100%|██████████| 2329/2329 [5:41:35<00:00,  8.80s/it]  


In [6]:
# Specifying the path where we want our learned BPE vocabulary to be saved

tokenizer_path = Path('./armenian_bpe_tokenizer.pkl')

In [7]:
tokenizer.save(tokenizer_path)

In [8]:
sample_text = "Հայերեն լեզվով հոդվածի օրինակ"

# Encode the sample text
encoded_ids, encoded_tokens = tokenizer.encode_text(sample_text)
print(f"Encoded IDs: {encoded_ids}")
print(f"Encoded Tokens: {encoded_tokens}")

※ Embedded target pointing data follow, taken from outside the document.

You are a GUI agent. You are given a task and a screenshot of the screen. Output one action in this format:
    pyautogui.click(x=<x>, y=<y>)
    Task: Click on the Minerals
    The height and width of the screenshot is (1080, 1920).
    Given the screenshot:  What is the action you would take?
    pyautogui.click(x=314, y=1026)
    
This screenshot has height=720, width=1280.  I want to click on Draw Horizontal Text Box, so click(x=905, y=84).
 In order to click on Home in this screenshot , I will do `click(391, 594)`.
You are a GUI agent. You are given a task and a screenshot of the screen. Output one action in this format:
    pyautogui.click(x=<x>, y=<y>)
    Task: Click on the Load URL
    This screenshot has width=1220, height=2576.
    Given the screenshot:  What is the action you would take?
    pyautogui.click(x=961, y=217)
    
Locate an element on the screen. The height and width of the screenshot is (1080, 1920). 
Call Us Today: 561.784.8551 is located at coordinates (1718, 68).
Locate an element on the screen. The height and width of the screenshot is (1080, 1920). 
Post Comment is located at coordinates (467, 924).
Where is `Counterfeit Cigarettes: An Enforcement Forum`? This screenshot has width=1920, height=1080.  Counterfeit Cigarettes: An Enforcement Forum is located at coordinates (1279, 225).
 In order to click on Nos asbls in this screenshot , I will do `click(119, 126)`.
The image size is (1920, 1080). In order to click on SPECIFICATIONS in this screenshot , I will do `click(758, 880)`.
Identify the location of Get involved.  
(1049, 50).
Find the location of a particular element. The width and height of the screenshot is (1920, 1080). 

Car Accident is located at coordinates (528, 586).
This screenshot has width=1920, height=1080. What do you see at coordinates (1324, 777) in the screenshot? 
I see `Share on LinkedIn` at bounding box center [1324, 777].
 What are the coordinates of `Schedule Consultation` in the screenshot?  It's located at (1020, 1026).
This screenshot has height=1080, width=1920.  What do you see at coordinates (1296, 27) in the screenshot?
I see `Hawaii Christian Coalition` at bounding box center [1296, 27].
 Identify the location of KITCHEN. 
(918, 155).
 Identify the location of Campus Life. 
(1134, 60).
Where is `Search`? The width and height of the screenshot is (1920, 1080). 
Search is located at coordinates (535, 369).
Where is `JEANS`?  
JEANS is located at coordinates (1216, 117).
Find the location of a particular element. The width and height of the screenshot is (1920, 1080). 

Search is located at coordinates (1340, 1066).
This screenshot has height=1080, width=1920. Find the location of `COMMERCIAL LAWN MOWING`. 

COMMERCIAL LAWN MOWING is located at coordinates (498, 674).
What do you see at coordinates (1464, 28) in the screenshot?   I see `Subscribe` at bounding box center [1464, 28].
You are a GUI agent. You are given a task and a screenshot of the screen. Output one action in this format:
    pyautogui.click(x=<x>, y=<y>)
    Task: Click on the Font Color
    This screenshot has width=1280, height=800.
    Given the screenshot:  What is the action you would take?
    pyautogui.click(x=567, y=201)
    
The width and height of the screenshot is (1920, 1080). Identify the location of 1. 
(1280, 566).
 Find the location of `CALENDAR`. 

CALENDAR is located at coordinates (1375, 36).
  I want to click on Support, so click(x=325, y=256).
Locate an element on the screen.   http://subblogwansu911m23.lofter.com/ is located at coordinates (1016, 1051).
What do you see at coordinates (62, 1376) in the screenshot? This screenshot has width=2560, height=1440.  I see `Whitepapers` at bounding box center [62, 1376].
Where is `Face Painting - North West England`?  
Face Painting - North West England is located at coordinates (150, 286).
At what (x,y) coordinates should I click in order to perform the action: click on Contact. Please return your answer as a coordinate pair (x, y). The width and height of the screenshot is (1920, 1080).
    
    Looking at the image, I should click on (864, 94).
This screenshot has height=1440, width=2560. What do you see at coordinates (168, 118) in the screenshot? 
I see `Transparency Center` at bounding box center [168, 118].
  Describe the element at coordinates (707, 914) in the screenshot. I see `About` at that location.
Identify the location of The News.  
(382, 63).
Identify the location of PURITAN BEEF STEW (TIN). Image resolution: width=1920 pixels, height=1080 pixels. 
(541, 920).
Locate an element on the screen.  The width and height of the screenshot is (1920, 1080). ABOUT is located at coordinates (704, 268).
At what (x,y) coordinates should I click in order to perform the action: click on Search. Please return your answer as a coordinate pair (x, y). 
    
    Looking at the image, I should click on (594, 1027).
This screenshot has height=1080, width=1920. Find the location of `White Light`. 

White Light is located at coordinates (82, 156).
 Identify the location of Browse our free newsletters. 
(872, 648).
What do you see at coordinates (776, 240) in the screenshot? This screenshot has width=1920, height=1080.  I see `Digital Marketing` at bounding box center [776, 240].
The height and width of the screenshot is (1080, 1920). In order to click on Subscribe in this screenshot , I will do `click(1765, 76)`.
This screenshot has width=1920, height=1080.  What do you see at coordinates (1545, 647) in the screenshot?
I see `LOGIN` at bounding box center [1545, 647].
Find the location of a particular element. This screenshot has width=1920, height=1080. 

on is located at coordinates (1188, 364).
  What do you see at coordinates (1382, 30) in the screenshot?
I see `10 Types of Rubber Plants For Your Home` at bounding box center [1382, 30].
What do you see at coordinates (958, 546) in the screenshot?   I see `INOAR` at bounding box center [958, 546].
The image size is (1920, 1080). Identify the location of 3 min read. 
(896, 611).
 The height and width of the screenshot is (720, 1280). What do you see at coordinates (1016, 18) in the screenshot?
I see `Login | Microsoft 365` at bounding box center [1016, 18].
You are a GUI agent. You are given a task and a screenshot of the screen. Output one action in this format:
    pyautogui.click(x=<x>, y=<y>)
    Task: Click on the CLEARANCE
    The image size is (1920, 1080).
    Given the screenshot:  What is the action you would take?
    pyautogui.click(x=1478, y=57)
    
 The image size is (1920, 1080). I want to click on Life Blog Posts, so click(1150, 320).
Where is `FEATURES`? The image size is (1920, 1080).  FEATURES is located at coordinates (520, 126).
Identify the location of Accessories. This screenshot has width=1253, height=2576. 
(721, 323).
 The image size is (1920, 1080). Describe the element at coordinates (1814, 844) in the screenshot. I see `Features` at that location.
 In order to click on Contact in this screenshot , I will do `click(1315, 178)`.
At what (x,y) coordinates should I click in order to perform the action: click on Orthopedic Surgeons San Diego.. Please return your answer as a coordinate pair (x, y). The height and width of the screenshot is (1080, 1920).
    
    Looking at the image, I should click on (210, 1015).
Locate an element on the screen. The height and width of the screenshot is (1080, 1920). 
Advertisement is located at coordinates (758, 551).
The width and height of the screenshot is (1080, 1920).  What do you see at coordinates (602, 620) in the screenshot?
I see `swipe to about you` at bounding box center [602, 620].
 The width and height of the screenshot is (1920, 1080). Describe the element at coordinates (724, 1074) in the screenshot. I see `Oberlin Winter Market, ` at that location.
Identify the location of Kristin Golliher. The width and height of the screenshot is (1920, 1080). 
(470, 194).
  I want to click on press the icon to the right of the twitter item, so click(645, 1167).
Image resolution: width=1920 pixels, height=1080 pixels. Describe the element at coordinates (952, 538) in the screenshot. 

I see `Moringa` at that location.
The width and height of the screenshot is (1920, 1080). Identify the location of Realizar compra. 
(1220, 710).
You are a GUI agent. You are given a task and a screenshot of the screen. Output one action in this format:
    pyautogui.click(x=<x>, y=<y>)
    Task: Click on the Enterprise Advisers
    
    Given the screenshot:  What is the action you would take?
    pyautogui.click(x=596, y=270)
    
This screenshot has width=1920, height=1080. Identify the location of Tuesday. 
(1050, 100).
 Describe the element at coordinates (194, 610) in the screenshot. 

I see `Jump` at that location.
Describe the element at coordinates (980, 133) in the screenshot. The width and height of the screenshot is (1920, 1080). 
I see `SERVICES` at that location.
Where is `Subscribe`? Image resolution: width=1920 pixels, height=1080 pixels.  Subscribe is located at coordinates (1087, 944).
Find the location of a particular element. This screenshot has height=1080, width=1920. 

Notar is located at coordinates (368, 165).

# Decode the encoded IDs back to text
decoded_text = tokenizer.decode(encoded_ids)
print(f"Decoded Text: {decoded_text}")

Encoded IDs: [5, 6767, 7359, 7, 27975, 6731, 7, 8025, 6757, 12, 7, 8661, 6714]
Encoded Tokens: ['<maj>', 'հայ', 'երեն', ' ', 'լեզվ', 'ով', ' ', 'հոդ', 'ված', 'ի', ' ', 'օրին', 'ակ']
Decoded Text: Հայերեն լեզվով հոդվածի օրինակ


# Training the WordPiece Tokenizer

In [43]:
#Initializing the WordPiece Tokenizer loaded from WordPiece_tokenizer.py

wp_tokenizer = WordPieceTokenizer()

In [44]:
#Learning the WordPiece vocabulary 

wp_tokenizer._learn_wordpiece_vocab(corpus)

Learning WordPiece vocab:  20%|█▉        | 4645/23291 [1:31:47<5:16:27,  1.02s/it]

In [34]:
# Specifying the path where we want our learned WordPiece vocabulary to be saved

wp_tokenizer_path = Path('./armenian_wordpiece_tokenizer.pkl')

In [36]:
wp_tokenizer.save(wp_tokenizer_path)

In [35]:
sample_text = "Հայերեն լեզվով հոդվածի օրինակ"

# Encode the sample text
encoded_ids, encoded_tokens = wp_tokenizer.encode_text(sample_text)
print(f"Encoded IDs: {encoded_ids}")
print(f"Encoded Tokens: {encoded_tokens}")

# Decode the encoded IDs back to text
decoded_text = wp_tokenizer.decode(encoded_ids)
print(f"Decoded Text: {decoded_text}")

Encoded IDs: [0, 14037, 218, 21335, 13, 3862]
Encoded Tokens: ['<unk>', 'լեզվ', '##ով', 'հոդված', '##ի', 'օրինակ']
Decoded Text: <unk> լեզվ ով հոդված ի օրինակ


#### End of the training process
# End